Associazioni ambientaliste, amministratori locali e tanti cittadini domenica mattina si sono ritrovati sull’arenile di via Ligea, a Salerno, per dire no all’ampliamento del porto commerciale.
Al grido di “Giù le mani dalla spiaggia”, i manifestanti hanno ribadito in modo forte e chiaro il loro no alla realizzazione del progetto a scapito dell’ultima spiaggia libera rimasta nella parte ovest della città capoluogo.

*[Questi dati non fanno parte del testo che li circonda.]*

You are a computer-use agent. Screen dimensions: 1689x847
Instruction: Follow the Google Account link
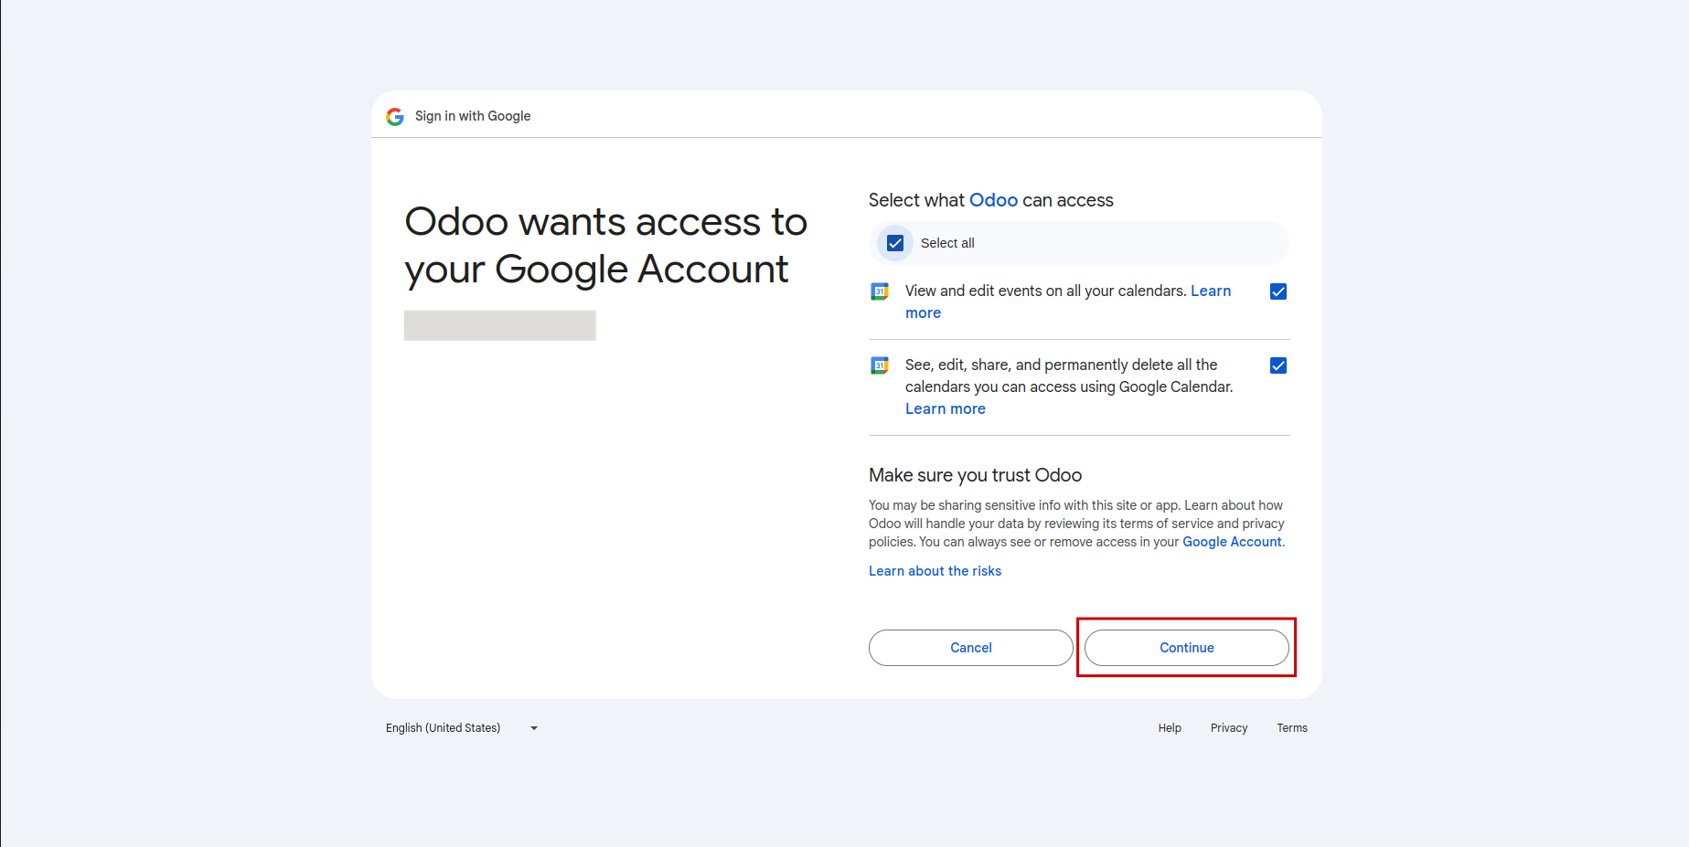(x=1232, y=542)
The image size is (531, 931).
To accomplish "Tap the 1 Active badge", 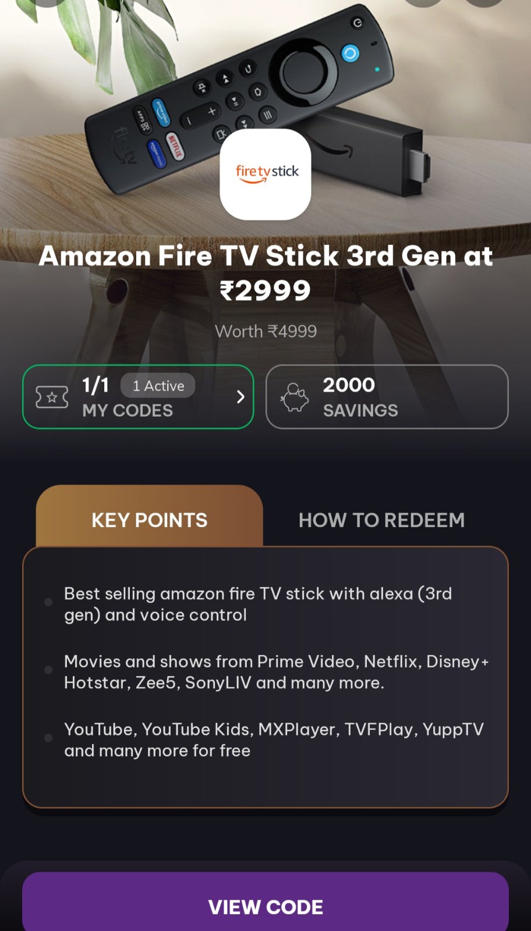I will [x=158, y=386].
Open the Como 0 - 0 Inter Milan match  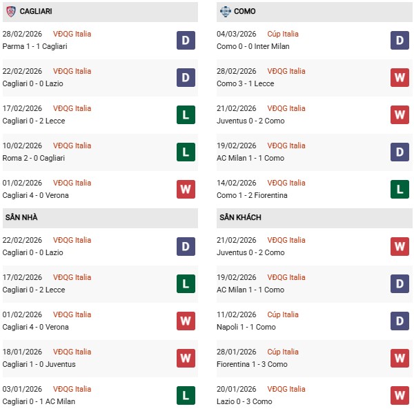click(253, 46)
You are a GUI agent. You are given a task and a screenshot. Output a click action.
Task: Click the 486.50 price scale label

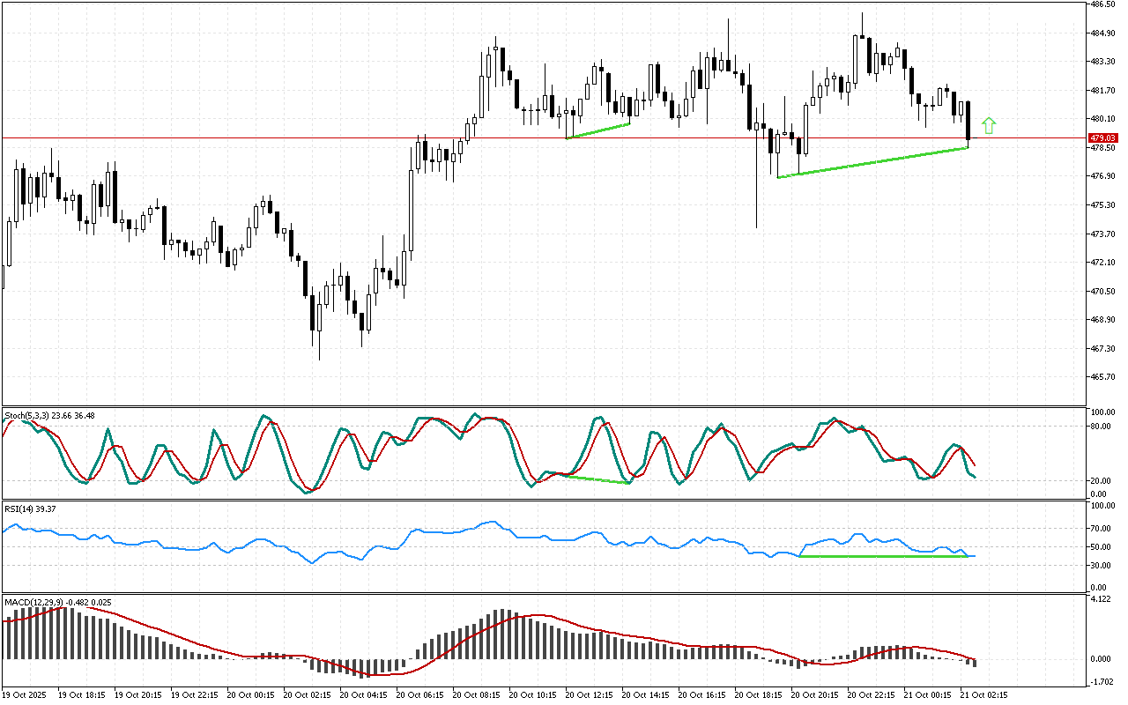(1102, 4)
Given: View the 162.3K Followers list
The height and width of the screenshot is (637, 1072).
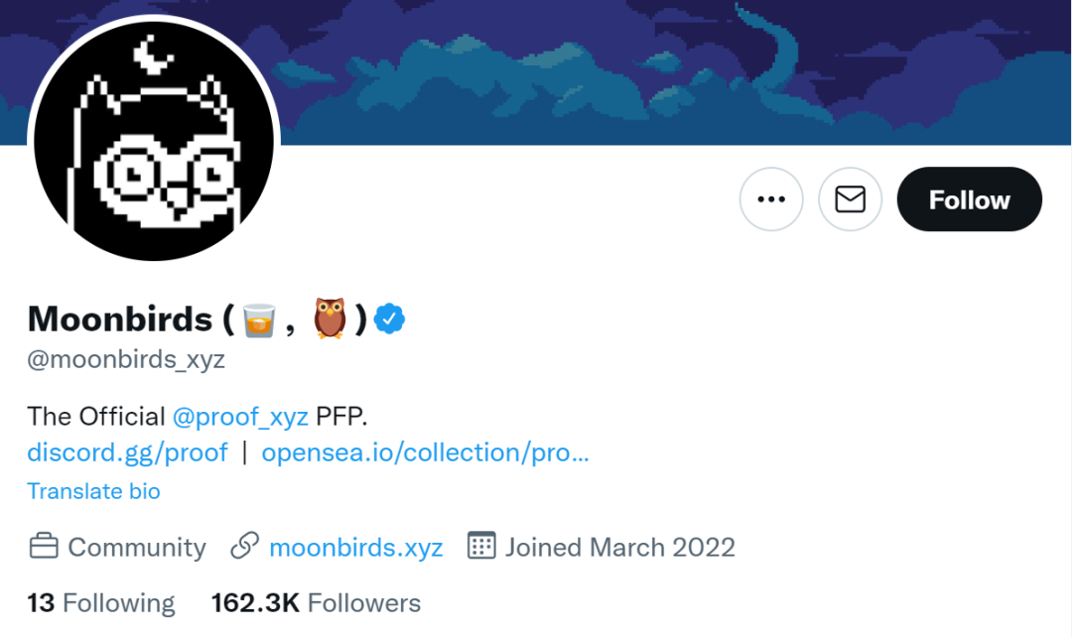Looking at the screenshot, I should click(316, 603).
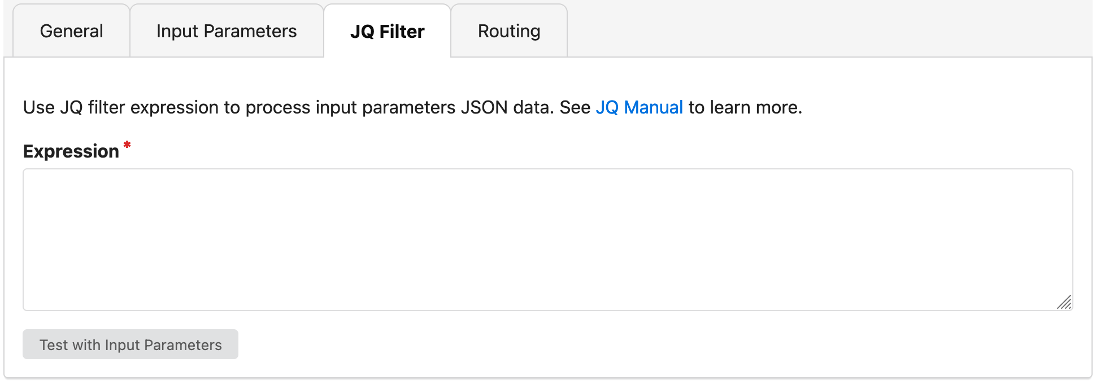Show General settings via its tab
This screenshot has height=384, width=1096.
coord(72,31)
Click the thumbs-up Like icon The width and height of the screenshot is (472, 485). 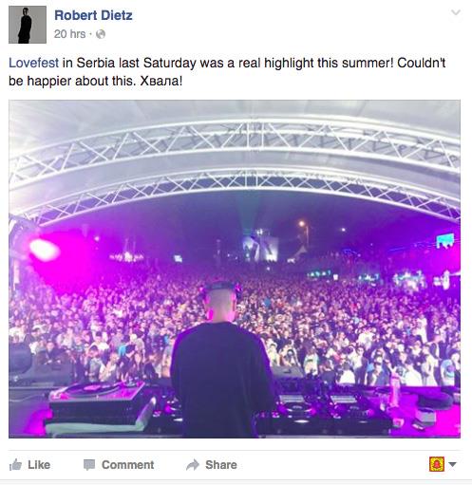coord(15,465)
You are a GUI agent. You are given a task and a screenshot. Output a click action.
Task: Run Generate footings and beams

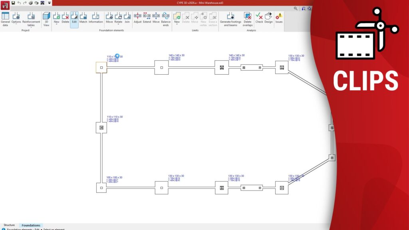point(230,18)
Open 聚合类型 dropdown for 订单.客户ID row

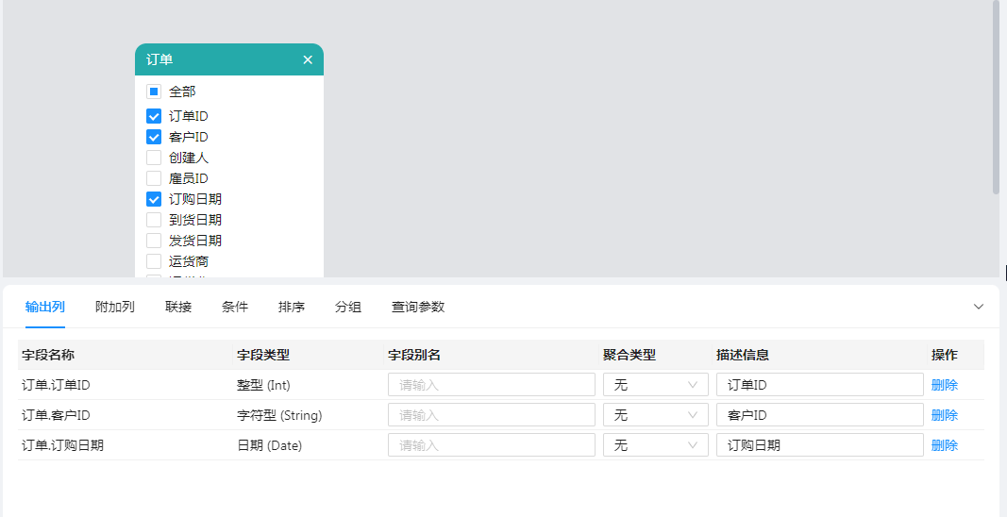point(655,415)
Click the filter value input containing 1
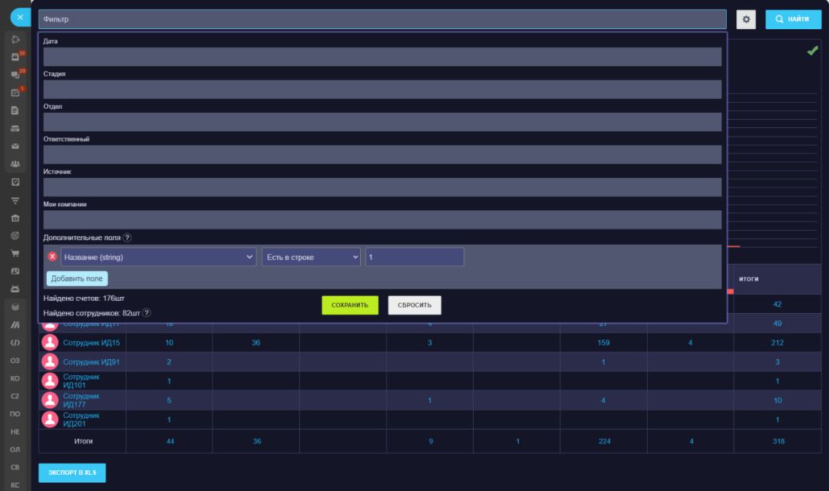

<< L’ampliamento della banchina di Ponente per le cosiddette “Autostrade del mare” e il prolungamento dei moli di sopraflutto e di sottoflutto avrebbero ripercussioni anche sul delicato ecosistema della Costa Amalfitana, patrimonio Unesco >>hanno dichiarato i sindaci e i consiglieri comunali della costiera . << Siamo contrari al progetto di ampliamento perché – hanno detto – con modifica dell’imboccatura del porto le navi dovranno navigare più sotto costa, davanti al litorale di Cetara e Vietri sul Mare mettendo a serio rischio l’attrattiva turistica della Costa d’Amalfi”.
Una protesta che, nelle prossime settimane, darà vita ad una petizione popolare.